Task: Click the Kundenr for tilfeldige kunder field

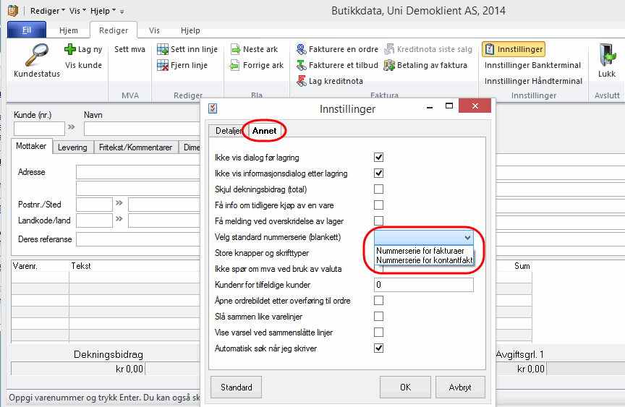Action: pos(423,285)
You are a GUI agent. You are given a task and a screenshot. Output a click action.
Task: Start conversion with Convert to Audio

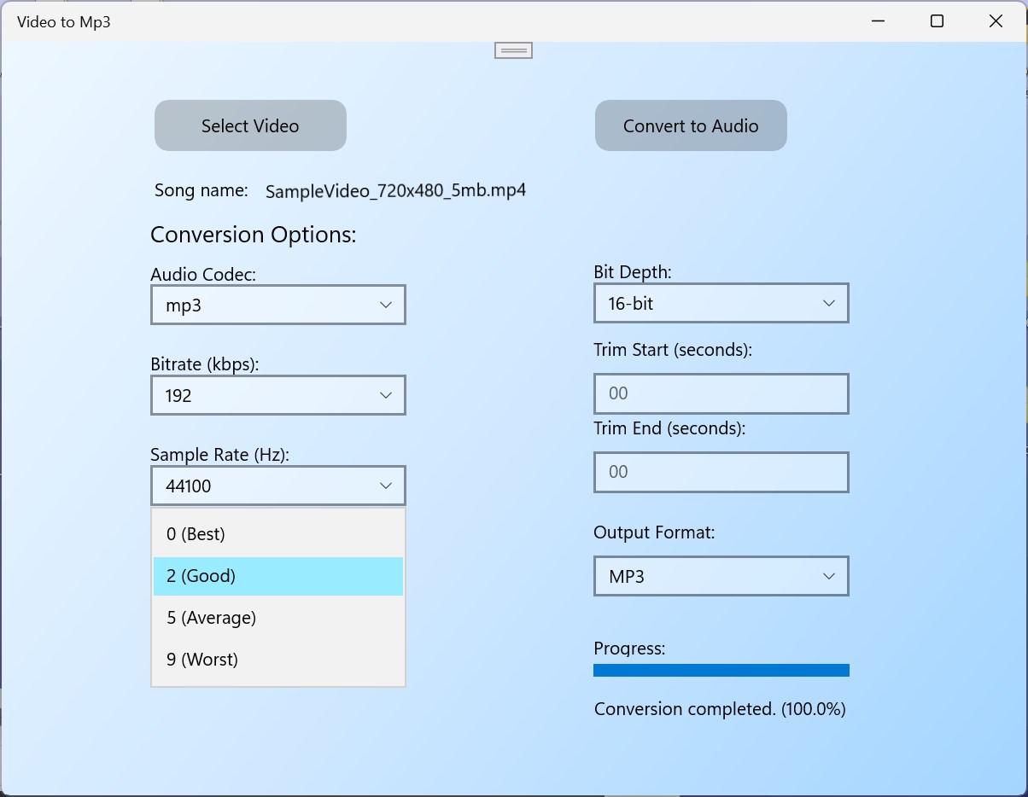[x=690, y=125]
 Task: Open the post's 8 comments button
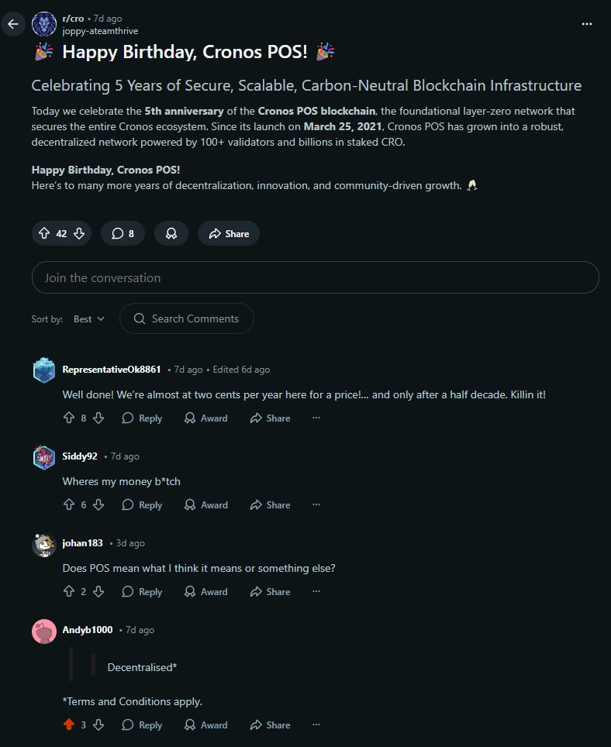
----------
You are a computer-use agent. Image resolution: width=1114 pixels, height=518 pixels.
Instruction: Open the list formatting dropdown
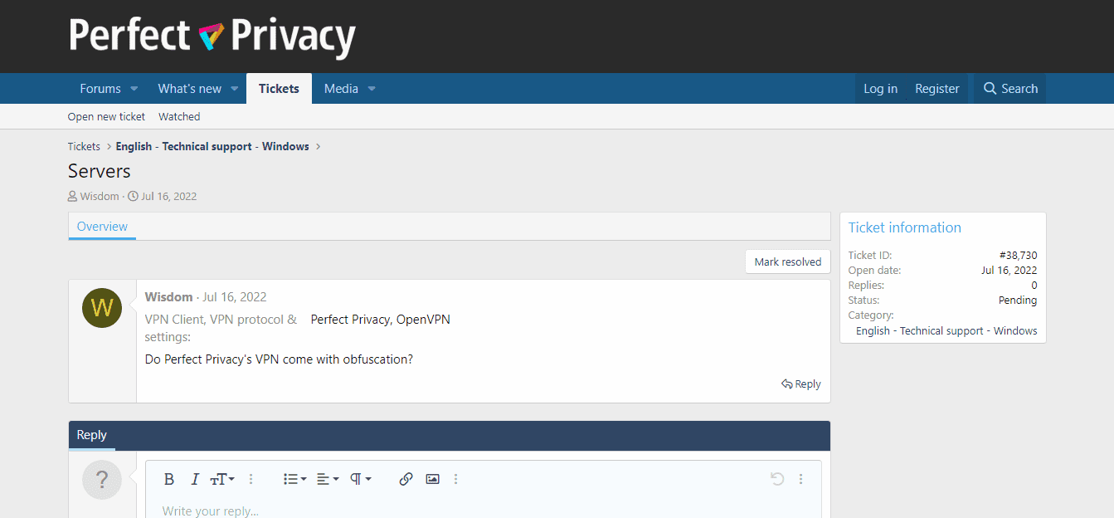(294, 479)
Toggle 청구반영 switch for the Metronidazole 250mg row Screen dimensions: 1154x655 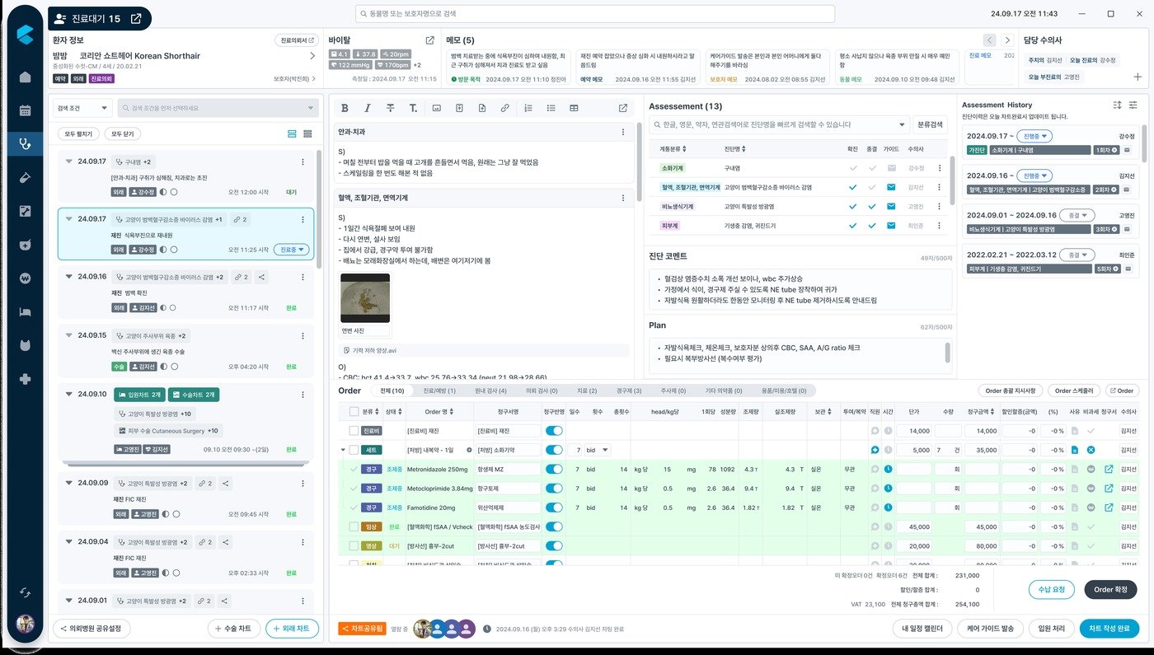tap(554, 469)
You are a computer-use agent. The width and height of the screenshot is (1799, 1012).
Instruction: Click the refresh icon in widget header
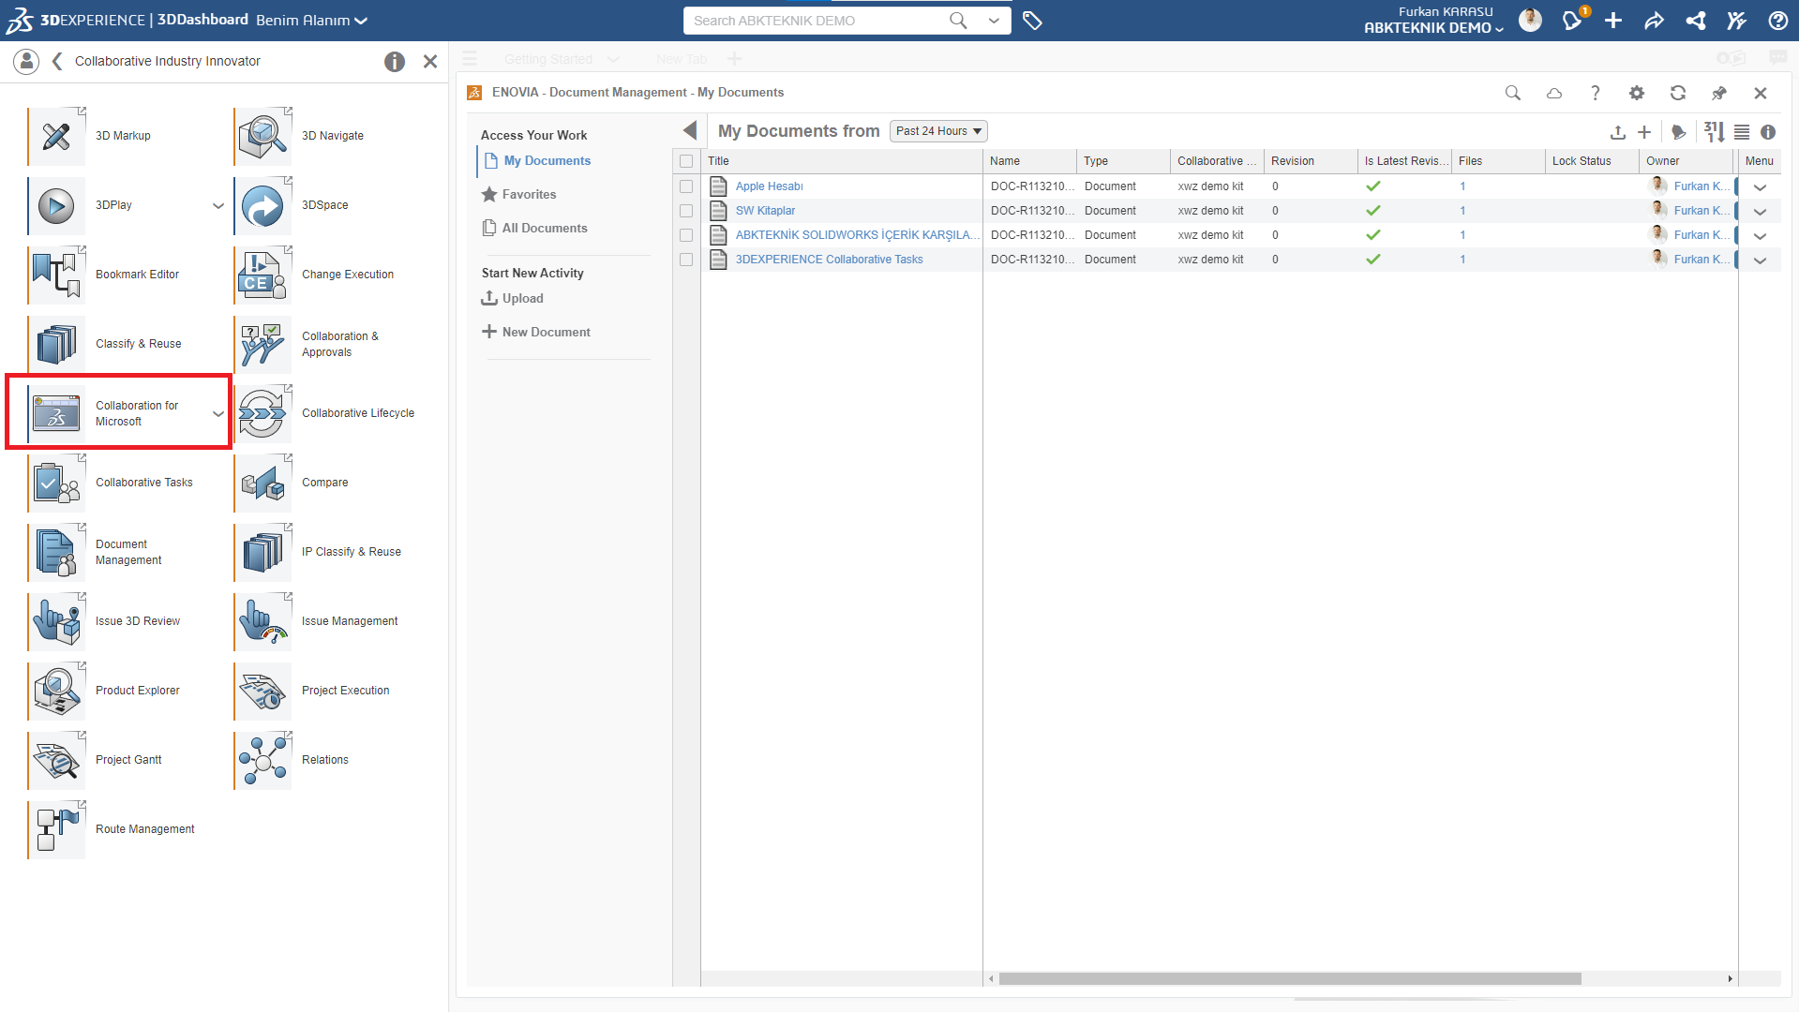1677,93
----------
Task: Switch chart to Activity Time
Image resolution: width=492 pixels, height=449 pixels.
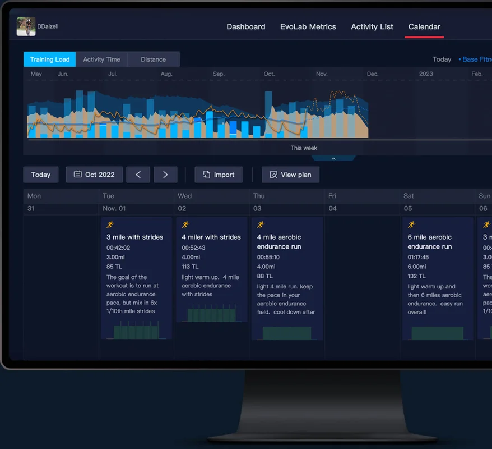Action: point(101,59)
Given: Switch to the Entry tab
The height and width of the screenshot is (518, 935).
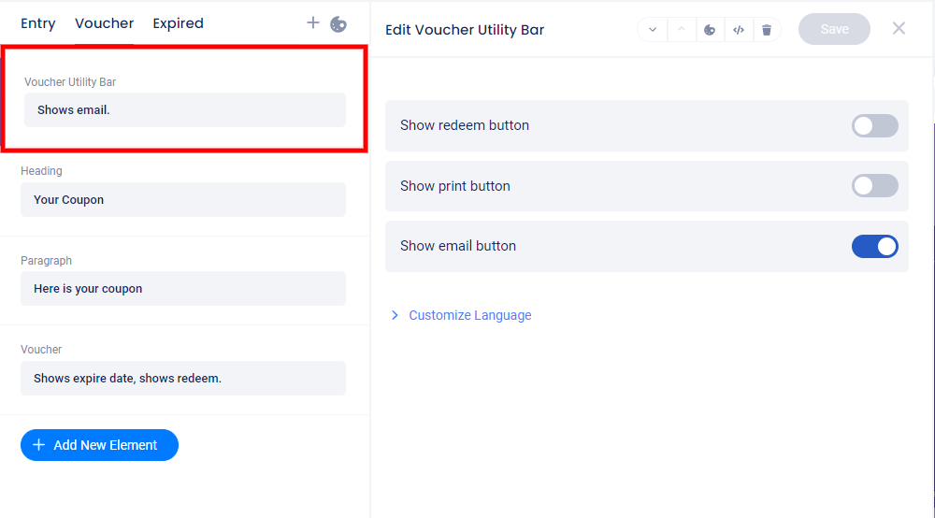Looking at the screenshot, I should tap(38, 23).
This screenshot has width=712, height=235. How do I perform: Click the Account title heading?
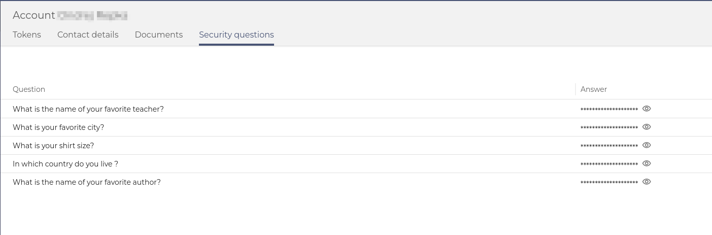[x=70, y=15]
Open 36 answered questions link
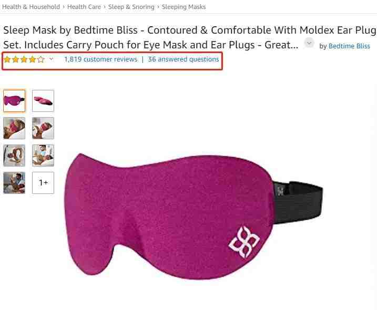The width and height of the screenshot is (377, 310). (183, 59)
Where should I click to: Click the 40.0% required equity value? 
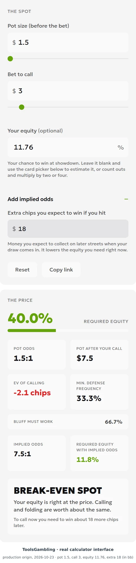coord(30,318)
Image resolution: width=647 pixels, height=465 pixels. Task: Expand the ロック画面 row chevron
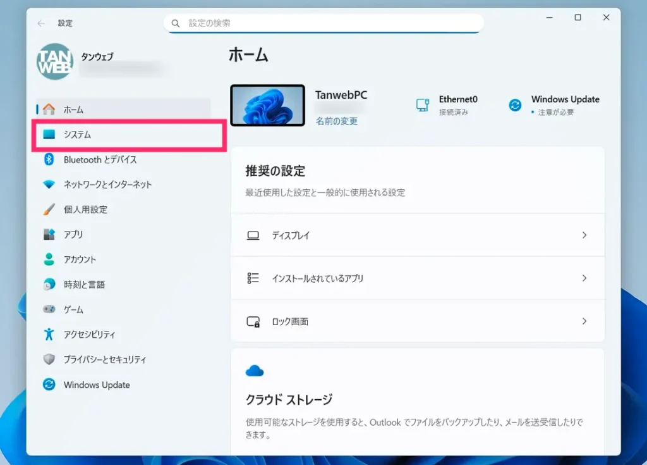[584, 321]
----------
> _WORK TASK_
Using the listing above, restate exactly the range between the lines holding "Task: Click the" and "Task: Open the post's 8 comments button", inclusive, with pictures left out.

> _WRITTEN RESPONSE_
Task: Click the Kundenr for tilfeldige kunder field

Action: pos(423,285)
You are a GUI agent. You are given a task and a screenshot. Output a click action.
Task: Start conversion with Convert to Audio

[x=690, y=125]
 Task: Open the post's 8 comments button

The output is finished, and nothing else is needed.